▸ Excerpt:
-----

Technology Overview

DNA identification has become one of the most important application tools in forensic science. The deconvolution of mixed DNA profiles contributed by multiple people has been one of the most challenging tasks facing these scientists. There is a need for an efficient and accurate method to resolve a sample mixture of DNA into the genotype of each individual whose DNA is contained within the mixture. Drs. T. Wang and J. Douglas Birdwell and their team have developed number of methods to retrieve specific DNA for multiple DNA profiles.

The DNA Forensics Analysis portfolio describes various mechanisms and processes that relate to DNA identification. The portfolio is comprised of four related technology areas:

Least Square Deconvolution–resolving mixtures of multiple DNA samples into discrete profiles for specific individual(s) in the mixture

The deconvolution of mixed DNA profiles contributed by multiple people has been one of the most challenging tasks facing these scientists. There is a need for an efficient and accurate method to resolve a sample mixture of DNA into the genotype of each individual whose DNA is contained within the mixture. Drs. T. Wang and J. Douglas Birdwell have developed a method that uses quantitative allele peak data derived from a sample containing the DNA of more than one contributor to resolve the best-fit genotype profile of each contributor. The resolution is based on finding the least square fit of the mass ration coefficients at each locus to come closest to the quantitative allele peak data. The top-ranked DNA profiles can be used to check against the profile of a suspect or be used to search for a matching profile in a DNA database.

Benefits:
• Better quality of fit at each locus (other methods to resolve DNA mixture samples perform a simultaneous fit across DNA loci which compromises the quality of fit)
• The method uses direct calculation of the best-fit genotype combination without iteration.
• The method is more efficient, simple, and comprehensive compared with other approaches.

Expert System Software–processes to assist experts in “calling” an allele as being one of the key alleles used in identification, where the system can then reevaluate a DNA sample based on an expert’s “call”

Missing Persons/Kinship–identifying individuals based on DNA samples and DNA samples of known family members

identifying unknown individuals based on DNA of relatives and DNA database search techniques. The methods compare DNA profiles from unknown biological specimens to DNA profiles of more than one family member. These methods support identification of a biological specimen using only DNA profiles obtained from related individuals. The methods comprise comparing test DNA profiles from unknown biological specimens to a family pedigree comprising target DNA profiles obtained from multiple biological specimens of family members. The method then ranks and identifies the test profile of the unknown biological specimen most likely to be the individual sought by the family corresponding to the family pedigree. Another method encompasses construction of a database or directed graph of discovered or known relationships between biological specimens and comparison to a graph representing a family pedigree to identify portions of the database or directed graph that correspond to portions of the family pedigree, in order to rank or identify one or more unknown biological specimens as most likely related to one or more family pedigrees.

-----

▸ Data to examine:
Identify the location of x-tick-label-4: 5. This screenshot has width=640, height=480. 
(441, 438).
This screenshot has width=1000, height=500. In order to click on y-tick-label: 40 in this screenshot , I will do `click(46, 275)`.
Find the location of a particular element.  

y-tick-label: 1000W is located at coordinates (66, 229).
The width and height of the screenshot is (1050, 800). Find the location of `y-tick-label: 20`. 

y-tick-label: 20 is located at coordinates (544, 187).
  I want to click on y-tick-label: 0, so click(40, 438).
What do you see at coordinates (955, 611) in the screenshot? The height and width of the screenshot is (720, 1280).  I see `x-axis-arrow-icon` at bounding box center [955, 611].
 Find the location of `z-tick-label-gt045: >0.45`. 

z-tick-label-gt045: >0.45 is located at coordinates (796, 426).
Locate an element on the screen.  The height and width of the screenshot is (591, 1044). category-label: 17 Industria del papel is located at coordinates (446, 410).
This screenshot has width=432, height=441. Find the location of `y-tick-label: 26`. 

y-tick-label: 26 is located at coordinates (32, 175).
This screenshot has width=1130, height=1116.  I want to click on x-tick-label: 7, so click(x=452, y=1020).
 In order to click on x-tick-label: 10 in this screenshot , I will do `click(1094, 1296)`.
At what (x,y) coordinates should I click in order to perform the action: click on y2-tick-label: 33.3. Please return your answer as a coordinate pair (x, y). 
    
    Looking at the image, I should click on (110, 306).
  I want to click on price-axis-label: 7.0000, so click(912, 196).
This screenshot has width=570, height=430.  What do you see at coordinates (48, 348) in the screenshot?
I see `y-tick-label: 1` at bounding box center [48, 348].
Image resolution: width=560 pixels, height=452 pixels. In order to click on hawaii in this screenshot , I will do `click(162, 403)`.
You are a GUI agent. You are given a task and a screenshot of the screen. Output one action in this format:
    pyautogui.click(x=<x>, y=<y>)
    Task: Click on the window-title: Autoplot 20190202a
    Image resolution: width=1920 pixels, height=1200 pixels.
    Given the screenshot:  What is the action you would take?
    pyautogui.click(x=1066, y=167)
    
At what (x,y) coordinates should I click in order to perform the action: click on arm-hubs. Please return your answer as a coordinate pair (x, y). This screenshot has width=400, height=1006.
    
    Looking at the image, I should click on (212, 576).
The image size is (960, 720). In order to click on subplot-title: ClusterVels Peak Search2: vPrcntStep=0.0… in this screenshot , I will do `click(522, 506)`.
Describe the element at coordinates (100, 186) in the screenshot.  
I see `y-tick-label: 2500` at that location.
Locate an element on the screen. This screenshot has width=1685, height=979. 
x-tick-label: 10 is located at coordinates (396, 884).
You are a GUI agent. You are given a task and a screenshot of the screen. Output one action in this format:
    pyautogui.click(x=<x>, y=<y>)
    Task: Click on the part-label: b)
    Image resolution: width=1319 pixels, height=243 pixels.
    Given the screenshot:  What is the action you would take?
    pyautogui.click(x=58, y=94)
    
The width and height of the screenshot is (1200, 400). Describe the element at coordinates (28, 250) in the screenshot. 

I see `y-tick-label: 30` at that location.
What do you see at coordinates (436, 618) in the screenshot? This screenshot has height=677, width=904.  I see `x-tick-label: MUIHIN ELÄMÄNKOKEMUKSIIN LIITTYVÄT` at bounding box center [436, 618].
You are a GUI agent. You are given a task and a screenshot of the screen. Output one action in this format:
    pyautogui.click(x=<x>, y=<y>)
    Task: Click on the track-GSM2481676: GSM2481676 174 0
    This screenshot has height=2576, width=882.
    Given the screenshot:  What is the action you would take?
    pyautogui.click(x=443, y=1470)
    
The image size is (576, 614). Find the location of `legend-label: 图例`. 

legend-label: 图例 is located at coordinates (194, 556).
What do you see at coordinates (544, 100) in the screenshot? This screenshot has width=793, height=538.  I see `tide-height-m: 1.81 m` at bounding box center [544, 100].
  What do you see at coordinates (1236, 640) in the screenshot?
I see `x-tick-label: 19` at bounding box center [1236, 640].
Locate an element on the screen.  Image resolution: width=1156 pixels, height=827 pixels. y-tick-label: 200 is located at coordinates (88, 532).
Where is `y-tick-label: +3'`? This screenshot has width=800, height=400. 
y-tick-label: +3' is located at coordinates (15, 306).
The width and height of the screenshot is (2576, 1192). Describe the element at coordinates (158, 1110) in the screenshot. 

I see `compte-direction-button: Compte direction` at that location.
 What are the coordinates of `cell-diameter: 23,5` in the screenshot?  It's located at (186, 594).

-----

▸ Problem to work on:
In the technology overview, rewrite the paragraph beginning "The deconvolution of mixed DNA profiles" as a short bulleted list that keeps its main facts.

▸ Task output:
- Separating mixed DNA profiles from multiple people is one of the hardest tasks for forensic scientists. An efficient, accurate way to resolve a mixture into each contributor's genotype is needed.
- Drs. T. Wang and J. Douglas Birdwell developed a method that uses quantitative allele peak data from a sample with more than one contributor to find each contributor's best-fit genotype profile.
- The method finds the least square fit at each locus that comes closest to the peak data.
- The top-ranked profiles can be checked against a suspect's profile or used to search a DNA database for a match.